Tuscan Ono and Rhubarb Meringue Pie

Tonight’s dinner included challah rolls, rice, fresh mozzarella salad, Tuscan ono, rhubarb meringue pie, a good helping of monkey business, and two glasses of spilled grape juice.  Friday night in our house!  I was heartily enjoying the fish when the second glass of grape juice went down in my lap, leaving me wet and sticky.  Never one to be deterred from a meal, I finished my dinner before changing.  Some kids always spill and some kids rarely spill.  We’ve got one of each.  Oh, well, that’s what washing machines, floor mops, and wet towels are for. 

Tuscan Ono

  • 1 lb ono (or other hearty fish fillet ie salmon, halibut, sea bass, cod)
  • 2 roma tomatoes
  • 1 large clove garlic
  • 10-15 small tender basil leaves
  • 1 Tbs olive oil
  • splash of balsamic vinegar
  • sprinkle of salt and pepper

Dice the tomatoes and chop the garlic.  Toss together in a bowl all the ingredients except the fish.  Put the filets, skin side down, in a baking dish.  Top with the tomato mixture.  Bake at 350 until fish is done and tomatoes are baked soft.  Serve hot with rice or pasta (or potatoes or bread or nothing or salad…)  If you don’t have little tender basil leaves, use big ones and chiffonade them.

Now, as for the rhubarb pie, oh la la.  I blind baked 2 pie crusts until they were half-baked.  Then I filled them with rhubarb curd (I made a triple batch of the curd recipe posted below) then baked another 10 minutes.  Then I made meringue from the leftover egg whites and some sugar the topped the pies, then baked again until they were browned and firm.  Refrigerate until firm.  Eat.  Yum.  And just as side note, not all rhubarb is red.  In fact most rhubarb grown in home gardens are either lighter pink or just green.  So, if someone gives you a wonderful gift of bags of beautiful rhubarb and it mostly green your amazing rhubarb curd will be khaki not pink.  But you can make it pretty with a little beet juice.

Rhubarb Curd

I am in love, again.  This time I have a new-found passion for rhubarb curd.  It is tart and sweet and thick and rich and utterly delicious.  You can mix it with a citrus, make it plain, use it as a cake filling, whip it with cream, top bars with it, spread it on toast, stir it into yogurt, or eat it with a spoon straight from the bowl as you make it. 

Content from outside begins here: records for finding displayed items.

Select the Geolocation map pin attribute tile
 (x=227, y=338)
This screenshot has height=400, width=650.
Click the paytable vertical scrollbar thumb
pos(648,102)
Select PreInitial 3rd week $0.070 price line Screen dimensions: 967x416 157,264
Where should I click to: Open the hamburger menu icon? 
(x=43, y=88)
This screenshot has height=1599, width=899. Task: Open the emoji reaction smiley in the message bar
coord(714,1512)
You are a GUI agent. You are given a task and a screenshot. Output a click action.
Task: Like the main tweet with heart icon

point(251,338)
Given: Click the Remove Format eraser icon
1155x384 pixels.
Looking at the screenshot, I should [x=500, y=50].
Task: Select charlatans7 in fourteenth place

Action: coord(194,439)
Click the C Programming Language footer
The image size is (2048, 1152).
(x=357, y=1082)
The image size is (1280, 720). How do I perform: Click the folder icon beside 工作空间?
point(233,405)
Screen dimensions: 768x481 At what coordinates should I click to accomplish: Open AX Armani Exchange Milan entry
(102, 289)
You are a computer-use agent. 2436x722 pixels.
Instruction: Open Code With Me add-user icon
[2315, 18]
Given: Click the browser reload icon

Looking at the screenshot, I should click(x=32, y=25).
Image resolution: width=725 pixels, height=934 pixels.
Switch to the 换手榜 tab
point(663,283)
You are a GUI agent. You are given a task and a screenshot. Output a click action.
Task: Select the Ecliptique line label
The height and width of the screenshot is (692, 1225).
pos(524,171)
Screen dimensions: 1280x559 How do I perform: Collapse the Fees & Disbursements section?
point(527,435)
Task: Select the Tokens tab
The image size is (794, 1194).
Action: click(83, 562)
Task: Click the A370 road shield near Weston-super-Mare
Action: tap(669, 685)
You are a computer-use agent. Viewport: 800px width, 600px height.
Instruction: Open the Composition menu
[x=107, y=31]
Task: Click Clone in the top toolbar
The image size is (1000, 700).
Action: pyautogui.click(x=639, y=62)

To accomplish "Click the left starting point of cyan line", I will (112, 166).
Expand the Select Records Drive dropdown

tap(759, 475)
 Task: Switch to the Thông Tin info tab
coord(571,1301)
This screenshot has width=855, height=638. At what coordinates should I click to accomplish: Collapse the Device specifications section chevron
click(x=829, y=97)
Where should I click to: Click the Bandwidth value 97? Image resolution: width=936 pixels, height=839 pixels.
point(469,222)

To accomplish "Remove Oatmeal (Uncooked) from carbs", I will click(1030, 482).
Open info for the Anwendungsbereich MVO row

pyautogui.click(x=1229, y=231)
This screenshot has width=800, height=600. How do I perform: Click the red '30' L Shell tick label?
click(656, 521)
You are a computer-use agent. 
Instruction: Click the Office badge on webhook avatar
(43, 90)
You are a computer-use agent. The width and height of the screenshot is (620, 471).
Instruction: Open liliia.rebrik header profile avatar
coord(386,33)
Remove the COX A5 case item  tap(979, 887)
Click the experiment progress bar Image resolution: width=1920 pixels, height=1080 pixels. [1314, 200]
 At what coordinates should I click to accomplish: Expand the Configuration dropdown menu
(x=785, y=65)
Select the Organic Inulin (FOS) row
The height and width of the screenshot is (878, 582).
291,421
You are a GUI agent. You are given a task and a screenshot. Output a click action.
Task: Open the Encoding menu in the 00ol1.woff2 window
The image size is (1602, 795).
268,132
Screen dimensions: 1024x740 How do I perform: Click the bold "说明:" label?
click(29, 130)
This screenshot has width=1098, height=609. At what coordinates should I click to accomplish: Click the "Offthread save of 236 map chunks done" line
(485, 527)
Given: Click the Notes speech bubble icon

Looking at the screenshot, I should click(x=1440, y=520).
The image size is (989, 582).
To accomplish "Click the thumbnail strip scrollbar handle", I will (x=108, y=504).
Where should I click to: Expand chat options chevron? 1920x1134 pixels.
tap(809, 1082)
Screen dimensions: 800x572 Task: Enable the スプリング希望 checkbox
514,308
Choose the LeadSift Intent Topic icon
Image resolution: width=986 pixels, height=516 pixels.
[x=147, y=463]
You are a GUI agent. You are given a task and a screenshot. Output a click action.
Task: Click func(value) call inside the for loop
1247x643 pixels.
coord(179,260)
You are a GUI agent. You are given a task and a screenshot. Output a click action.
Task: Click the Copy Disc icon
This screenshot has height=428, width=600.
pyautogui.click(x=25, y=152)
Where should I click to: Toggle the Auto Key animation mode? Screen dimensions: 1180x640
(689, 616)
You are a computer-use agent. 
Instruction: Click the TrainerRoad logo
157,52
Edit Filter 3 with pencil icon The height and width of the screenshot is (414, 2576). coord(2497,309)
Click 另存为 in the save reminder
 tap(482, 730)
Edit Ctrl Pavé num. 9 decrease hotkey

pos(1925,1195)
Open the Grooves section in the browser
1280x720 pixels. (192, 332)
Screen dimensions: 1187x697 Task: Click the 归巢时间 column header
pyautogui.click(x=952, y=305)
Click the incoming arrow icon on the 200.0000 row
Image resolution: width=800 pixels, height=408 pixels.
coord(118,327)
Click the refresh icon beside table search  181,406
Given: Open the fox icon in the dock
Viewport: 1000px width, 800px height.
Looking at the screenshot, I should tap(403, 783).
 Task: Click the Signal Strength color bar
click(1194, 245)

 Today I made this recipe; I don’t think the last few bars will last long in the fridge.  In fact, one is calling my name right now.  You can substitute any citrus for the key limes – regular lime, lemon, orange.  Right now key limes are 20 for $1 at my grocery store so their juice and zest is going into several dishes a week at my house. 

Key Lime Shortbread with Key Lime Rhubarb Curd (yes, seriously)

for the curd:

  • 2 cups chopped rhubarb
  • 1/4 cup sugar
  • 1/4 cup water
  • 2 Tbs key lime juice
  • zest of one key lime
  • 4 egg yolks
  • 3 Tbs butter
  • 1/4 cup sugar

for the shortbread:

  • 8 Tbs butter
  • 1 1/2 cups flour
  • 1/3 cup sugar
  • 1/2 tsp nutmeg
  • zest of two key limes

To make the curd, put the rhubarb, 1/4 cup sugar, water, key lime juice, and zest into a sauce pot and cook, over low-medium heat, until the rhubarb is falling apart soft.  Puree in blender until smooth then allow to cool slightly.  Into a glass bowl that will fit over a pot as a double boiler, whisk together the eggs, butter, and 1/4 cup sugar.  Put over simmering water and whisk until all the sugar is dissolved and butter is melted.  Whisk in rhubarb puree, a little at a time.  Cook over lightly simmering water (not boiling, that is too hot) for 5-8 minutes, stirring all the time, until it is slightly thickened.  Remove the bowl from the heat and quick cool it by putting the bowl on a bowl of ice water and whisking until cool.

To make the shortbread, mix together all the ingredients in a food processor (or an upright mixer).  Pat into an 8″ square pan (glass is best).  Bake at 350 for about half an hour, the shortbread should be very lightly golden.  Remove from oven, top with rhubarb curd, return to oven and bake another 10-15 minutes.  Do not brown the curd.  Remove from oven again, cool on a rack for 10 minutes then refrigerate.  After half an hour they bars should be firm enough to cut easily and cleanly.